A algunos les puede parecer chocante, pero encontramos esa conducta en no pocas religiones. El judaísmo ha ido ampliando en el Talmud las prohibiciones contenidas en la Torah; el islam mantiene la prohibición de consumir cerdo; el hinduismo y el budismo contienen no pocos tabúes hacia la comida; incluso hay algunas sectas que insisten no sólo en que son lo mejor del cristianismo –incluso lo único– sino que además prohíben el consumo de ciertos alimentos siempre o en ciertas épocas del año.
La enseñanza de Jesús fue muy distinta. Declaró limpios todos los alimentos porque señaló que el origen del mal no está en lo que entra por la boca sino en lo que sale del corazón (Marcos 7: 18-21). Escribas y fariseos podían empeñarse en limpiar el exterior, pero es el interior lo importante (Mateo 23: 25-6).
En segundo lugar, Jesús, mediante su sangre derramada en la cruz, nos limpia de todo pecado (I Juan 1: 7). Esa limpieza no procede de la fórmula pronunciada por un clérigo ni de unas gotas de agua derramadas sobre una frente infantil. Esa limpieza sólo la puede realizar Jesús mediante su sangre expiatoria.
En tercer lugar, Jesús limpia las conciencias de obras muertas (Hebreos 9: 14).

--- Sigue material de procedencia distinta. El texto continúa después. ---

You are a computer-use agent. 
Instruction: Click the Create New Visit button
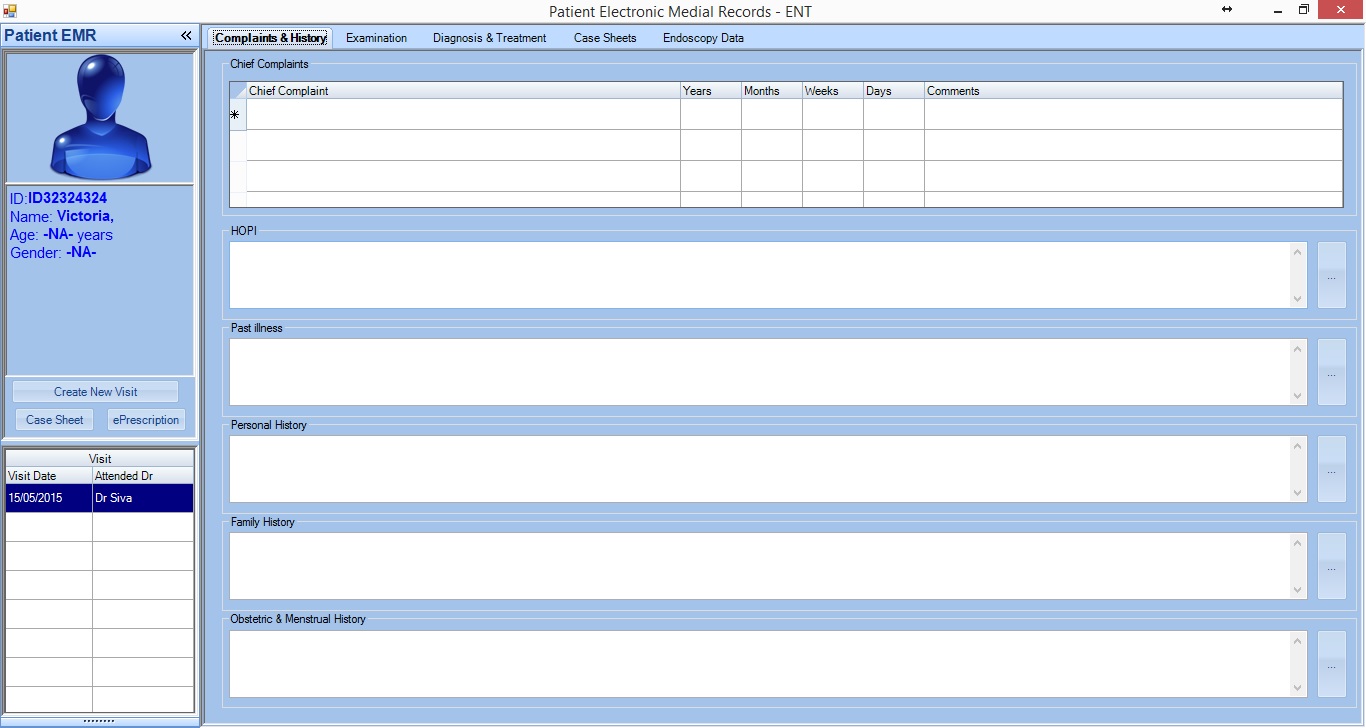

El pasaje resulta de extraordinaria importancia porque deja de manifiesto que el sacrificio expiatorio de Jesús en la cruz salva y, por eso mismo, puede limpiar las conciencias de las obras muertas, esas obras que – necia o ignorantemente – algunos pretenden que proporcionan la salvación cuando lo cierto es que ésta sólo procede de la gracia de Dios manifestada en la cruz del Calvario.
En cuarto lugar, Dios nos limpia de toda maldad y nos perdona si le confesamos nuestros pecados (I Juan 1: 9). En ningún lugar, se menciona un ritual o un mediador en ese proceso. Basta con ir a Dios – como hizo el publicano de la parábola o el ladrón arrepentido – para recibir ese perdón que deriva del sacrificio del mesías-siervo.
Esa limpieza se opera en los corazones de todos mediante la fe (Hechos 15: 9). Dios desea limpiarnos, librarnos de la suciedad que pueda anidar en nuestro espíritu, liberarnos de las miasmas de la vida que llevamos.
Lo hace a través del sacrificio del mesías-siervo y lo recibimos gratuitamente si lo aceptamos con fe porque no podemos comprarlo, negociarlo o adquirirlo.
Suficiente sobre el verbo kazaridso. En el estudio siguiente, Dios mediante, seguiremos hablando del encuentro de Jesús con el leproso.